Dutasteride as a Promising Option to Decrease Heavy Drinking
Current pharmaceutical options to decrease heavy alcohol use are limited; dutasteride, a 5-alpha-reductase inhibitor—normally used for prostate conditions—might be a good candidate. Researchers conducted a 12-week parallel-group randomized controlled trial among adults aged ≥35 years with alcohol use disorder (AUD) and heavy alcohol use* who wanted to decrease or stop their drinking. Participants were randomized to receive either dutasteride 1 mg daily or a placebo. All participants received bi-weekly medical management.
- Participants (N=167) were 95 percent White and 44 percent female; the average age was 56 years.
- Compared with placebo, participants receiving dutasteride experienced greater reductions in the number of heavy drinking days (40 percent decrease with dutasteride versus 23 percent decrease with placebo).
- Participants receiving dutasteride also consumed fewer drinks per week, compared with placebo (32 percent decrease with dutasteride versus 16 percent with placebo).
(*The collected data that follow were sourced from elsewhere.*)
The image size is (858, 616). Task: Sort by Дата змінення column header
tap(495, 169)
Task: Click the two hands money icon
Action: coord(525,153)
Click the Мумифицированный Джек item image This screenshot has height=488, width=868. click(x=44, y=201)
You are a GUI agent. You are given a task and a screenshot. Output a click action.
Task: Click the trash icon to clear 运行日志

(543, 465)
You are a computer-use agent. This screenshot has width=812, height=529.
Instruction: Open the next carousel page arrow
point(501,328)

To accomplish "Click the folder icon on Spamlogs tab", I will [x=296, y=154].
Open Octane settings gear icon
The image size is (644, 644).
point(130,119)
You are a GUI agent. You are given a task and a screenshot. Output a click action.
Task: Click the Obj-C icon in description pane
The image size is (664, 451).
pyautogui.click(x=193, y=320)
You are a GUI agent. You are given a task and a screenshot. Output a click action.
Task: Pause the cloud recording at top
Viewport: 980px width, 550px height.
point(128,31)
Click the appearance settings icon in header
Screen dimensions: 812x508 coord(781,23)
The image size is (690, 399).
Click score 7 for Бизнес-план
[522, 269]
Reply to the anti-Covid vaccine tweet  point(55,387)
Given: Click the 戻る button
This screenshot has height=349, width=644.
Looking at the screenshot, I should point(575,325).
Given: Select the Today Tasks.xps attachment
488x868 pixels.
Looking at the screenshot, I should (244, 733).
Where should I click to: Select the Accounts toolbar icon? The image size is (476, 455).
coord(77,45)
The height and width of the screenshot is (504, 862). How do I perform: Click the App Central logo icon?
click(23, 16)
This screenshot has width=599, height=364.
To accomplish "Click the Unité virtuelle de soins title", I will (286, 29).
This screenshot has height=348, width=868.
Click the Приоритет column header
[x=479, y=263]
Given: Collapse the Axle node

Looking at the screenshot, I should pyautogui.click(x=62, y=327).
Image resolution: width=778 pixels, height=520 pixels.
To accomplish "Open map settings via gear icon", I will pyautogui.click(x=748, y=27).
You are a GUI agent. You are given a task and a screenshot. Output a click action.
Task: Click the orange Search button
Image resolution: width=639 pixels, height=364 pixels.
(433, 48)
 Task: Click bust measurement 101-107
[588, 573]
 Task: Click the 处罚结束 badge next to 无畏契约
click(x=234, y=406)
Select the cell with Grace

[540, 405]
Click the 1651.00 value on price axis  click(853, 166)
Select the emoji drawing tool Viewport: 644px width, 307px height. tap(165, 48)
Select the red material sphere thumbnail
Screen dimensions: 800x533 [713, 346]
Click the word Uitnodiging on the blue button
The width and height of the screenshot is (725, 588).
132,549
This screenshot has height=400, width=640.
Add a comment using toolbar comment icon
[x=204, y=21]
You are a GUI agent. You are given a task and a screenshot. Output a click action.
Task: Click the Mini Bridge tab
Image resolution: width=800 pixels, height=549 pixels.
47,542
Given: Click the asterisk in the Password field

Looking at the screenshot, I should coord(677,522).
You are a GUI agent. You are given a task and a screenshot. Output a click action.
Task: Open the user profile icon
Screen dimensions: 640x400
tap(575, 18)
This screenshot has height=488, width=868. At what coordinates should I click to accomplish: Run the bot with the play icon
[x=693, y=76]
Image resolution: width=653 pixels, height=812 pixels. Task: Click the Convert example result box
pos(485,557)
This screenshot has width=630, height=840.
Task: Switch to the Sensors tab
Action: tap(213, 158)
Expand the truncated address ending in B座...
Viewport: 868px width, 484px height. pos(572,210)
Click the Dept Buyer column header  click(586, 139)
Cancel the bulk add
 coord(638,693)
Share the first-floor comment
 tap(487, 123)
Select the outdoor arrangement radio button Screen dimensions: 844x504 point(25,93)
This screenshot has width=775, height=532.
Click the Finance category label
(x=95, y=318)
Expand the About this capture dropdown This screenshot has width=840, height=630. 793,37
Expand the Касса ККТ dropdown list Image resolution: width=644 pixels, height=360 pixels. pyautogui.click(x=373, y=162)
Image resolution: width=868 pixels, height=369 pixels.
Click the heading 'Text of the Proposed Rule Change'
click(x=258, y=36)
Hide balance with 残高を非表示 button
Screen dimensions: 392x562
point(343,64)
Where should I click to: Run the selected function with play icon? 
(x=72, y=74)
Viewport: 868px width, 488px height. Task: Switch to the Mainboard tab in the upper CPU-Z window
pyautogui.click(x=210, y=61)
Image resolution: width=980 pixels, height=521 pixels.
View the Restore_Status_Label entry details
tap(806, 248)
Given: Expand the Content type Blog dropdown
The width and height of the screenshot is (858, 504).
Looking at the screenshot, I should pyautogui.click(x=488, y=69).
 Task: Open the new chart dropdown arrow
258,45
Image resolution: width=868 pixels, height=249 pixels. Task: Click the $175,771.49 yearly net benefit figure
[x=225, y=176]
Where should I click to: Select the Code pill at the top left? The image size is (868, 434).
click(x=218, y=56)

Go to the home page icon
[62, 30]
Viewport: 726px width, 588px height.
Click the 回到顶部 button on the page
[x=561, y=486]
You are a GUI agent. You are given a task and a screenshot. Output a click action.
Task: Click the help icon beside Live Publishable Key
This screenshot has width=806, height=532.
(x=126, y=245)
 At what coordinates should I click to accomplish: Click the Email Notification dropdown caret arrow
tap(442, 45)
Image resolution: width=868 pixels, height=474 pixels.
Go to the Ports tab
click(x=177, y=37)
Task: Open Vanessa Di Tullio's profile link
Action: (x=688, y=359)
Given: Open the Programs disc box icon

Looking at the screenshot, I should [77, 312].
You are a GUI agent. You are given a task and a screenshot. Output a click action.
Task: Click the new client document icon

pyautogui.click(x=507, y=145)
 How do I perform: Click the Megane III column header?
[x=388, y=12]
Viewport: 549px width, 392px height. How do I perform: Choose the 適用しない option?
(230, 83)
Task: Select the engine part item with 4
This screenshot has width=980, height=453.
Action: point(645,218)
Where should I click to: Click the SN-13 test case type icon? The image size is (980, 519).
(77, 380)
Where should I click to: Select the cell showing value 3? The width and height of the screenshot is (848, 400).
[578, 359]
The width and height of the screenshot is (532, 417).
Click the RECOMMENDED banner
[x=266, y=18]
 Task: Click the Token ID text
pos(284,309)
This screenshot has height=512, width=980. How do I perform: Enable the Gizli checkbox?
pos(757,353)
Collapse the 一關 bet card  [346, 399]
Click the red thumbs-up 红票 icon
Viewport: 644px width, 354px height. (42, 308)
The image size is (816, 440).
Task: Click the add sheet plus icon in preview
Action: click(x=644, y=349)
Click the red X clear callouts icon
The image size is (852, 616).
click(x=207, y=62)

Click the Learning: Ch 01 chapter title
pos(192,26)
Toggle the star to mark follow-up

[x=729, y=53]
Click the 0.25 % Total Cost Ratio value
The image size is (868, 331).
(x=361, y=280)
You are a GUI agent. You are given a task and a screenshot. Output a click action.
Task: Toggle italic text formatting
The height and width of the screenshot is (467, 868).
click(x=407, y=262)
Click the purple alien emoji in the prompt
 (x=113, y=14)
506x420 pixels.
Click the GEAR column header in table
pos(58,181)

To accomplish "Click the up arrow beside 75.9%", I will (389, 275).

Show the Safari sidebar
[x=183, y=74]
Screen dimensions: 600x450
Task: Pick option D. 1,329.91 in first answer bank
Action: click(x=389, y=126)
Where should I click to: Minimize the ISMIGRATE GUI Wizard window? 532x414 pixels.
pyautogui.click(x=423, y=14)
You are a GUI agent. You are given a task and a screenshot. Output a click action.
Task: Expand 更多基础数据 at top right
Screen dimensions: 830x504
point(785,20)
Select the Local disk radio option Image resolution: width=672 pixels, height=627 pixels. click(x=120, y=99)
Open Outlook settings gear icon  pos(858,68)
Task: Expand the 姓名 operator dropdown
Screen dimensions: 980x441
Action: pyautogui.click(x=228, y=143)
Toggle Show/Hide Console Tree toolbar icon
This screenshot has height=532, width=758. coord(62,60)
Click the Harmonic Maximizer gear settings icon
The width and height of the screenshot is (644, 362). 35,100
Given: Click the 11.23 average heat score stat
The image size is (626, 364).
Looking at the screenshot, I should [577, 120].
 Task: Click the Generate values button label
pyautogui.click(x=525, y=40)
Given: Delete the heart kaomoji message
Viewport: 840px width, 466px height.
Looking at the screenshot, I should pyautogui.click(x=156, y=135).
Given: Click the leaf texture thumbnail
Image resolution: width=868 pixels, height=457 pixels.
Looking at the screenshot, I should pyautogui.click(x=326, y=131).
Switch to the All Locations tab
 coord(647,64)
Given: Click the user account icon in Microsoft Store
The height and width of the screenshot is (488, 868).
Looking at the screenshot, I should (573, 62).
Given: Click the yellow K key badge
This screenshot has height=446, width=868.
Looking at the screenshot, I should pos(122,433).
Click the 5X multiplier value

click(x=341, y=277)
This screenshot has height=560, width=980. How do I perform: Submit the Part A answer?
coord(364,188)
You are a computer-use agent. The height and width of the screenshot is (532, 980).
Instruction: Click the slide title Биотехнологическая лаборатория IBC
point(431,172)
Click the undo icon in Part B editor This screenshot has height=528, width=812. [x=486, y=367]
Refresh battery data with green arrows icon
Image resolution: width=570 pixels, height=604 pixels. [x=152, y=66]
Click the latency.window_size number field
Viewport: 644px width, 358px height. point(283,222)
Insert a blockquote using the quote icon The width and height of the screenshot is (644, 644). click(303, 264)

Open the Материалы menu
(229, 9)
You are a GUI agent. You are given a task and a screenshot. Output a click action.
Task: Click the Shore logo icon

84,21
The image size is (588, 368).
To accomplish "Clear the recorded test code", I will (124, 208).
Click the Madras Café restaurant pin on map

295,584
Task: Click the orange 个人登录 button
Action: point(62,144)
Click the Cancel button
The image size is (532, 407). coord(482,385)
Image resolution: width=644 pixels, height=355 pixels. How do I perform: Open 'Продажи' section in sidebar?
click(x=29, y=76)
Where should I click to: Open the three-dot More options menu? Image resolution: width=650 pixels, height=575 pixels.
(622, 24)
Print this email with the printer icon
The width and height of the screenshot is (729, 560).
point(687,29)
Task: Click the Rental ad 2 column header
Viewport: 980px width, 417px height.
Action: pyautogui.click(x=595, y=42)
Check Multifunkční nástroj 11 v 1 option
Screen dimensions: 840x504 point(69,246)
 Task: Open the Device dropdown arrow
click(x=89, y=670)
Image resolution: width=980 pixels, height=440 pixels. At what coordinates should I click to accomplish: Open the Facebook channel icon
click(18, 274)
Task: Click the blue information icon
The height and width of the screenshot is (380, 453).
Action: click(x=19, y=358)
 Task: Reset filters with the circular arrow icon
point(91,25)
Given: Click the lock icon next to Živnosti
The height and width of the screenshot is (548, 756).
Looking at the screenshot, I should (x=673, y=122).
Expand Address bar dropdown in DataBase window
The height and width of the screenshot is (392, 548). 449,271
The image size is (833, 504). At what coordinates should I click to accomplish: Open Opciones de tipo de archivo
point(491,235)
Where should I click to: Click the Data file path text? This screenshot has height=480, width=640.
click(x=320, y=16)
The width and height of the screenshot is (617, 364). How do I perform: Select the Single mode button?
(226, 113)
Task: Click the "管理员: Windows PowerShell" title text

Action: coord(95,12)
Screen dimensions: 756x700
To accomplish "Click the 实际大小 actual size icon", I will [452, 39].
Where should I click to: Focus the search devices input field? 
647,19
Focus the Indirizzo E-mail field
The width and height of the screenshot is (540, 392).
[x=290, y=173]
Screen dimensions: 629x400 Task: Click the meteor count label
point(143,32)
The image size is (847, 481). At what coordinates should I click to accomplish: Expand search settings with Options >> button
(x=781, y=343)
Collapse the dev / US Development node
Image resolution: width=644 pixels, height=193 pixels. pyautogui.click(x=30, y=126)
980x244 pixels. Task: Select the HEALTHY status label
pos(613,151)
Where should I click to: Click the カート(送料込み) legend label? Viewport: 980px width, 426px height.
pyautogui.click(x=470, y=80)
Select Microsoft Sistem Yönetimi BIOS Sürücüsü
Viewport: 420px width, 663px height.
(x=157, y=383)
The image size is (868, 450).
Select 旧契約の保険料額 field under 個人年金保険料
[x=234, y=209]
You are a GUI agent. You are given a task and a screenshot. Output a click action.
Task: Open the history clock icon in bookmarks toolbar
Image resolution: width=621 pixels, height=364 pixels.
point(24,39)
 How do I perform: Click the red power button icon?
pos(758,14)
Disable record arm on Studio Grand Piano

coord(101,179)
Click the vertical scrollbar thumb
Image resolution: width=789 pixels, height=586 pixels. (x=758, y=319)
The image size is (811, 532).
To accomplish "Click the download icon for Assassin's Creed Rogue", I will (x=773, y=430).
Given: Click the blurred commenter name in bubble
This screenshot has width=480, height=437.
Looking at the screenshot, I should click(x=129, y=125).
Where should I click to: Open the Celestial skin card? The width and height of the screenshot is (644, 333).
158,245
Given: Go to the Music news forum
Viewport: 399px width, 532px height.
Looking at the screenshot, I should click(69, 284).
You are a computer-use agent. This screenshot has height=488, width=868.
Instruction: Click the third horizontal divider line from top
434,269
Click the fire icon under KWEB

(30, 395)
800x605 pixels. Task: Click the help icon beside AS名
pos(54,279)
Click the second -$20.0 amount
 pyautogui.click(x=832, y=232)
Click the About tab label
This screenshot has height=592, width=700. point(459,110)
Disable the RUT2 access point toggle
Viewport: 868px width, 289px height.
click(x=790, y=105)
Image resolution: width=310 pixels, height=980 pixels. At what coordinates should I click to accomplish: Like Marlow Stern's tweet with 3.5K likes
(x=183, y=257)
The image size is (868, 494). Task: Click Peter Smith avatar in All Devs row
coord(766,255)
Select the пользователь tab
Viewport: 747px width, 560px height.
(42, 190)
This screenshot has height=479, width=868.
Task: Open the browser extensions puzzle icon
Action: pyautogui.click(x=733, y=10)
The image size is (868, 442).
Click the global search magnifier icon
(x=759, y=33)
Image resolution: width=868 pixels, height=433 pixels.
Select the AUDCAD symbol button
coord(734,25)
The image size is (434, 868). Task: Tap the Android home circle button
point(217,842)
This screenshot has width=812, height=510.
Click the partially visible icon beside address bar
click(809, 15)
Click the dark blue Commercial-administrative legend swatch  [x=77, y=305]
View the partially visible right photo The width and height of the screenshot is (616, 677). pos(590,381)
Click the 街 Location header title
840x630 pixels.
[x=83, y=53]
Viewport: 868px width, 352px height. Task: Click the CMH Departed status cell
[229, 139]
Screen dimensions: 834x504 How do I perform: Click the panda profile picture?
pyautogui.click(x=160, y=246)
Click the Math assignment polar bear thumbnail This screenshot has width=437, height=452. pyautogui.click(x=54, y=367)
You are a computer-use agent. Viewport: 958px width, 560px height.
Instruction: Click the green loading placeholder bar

- Analyses stratified by sex showed statistically significant effects in men but not in women; women receiving placebo had a greater drinking reduction than men receiving placebo.
- There were no serious adverse events and no study withdrawal due to side effects.
* Defined as ≥24 drinks in a week for men and ≥18 drinks in a week for women with at least two heavy drinking days in a week.
Comments: Among people with AUD with a drinking reduction goal, dutasteride was well tolerated and significantly reduced heavy drinking and total alcohol use, especially in the men in this cohort, which was predominantly White. Effects were non-significant among women, but women in the placebo group showed a greater decrease. Effect sizes were comparable to currently approved medications. Further study is warranted, especially among racially diverse populations.
Nicolas Bertholet, MD, MSc
Reference: Covault J, Tennen H, Feinn R. Dutasteride as a treatment to support reduced drinking: a randomized placebo-controlled trial. J Addict Med. 2025 [Epub ahead of print]. doi: 10.1097/ADM.0000000000001609.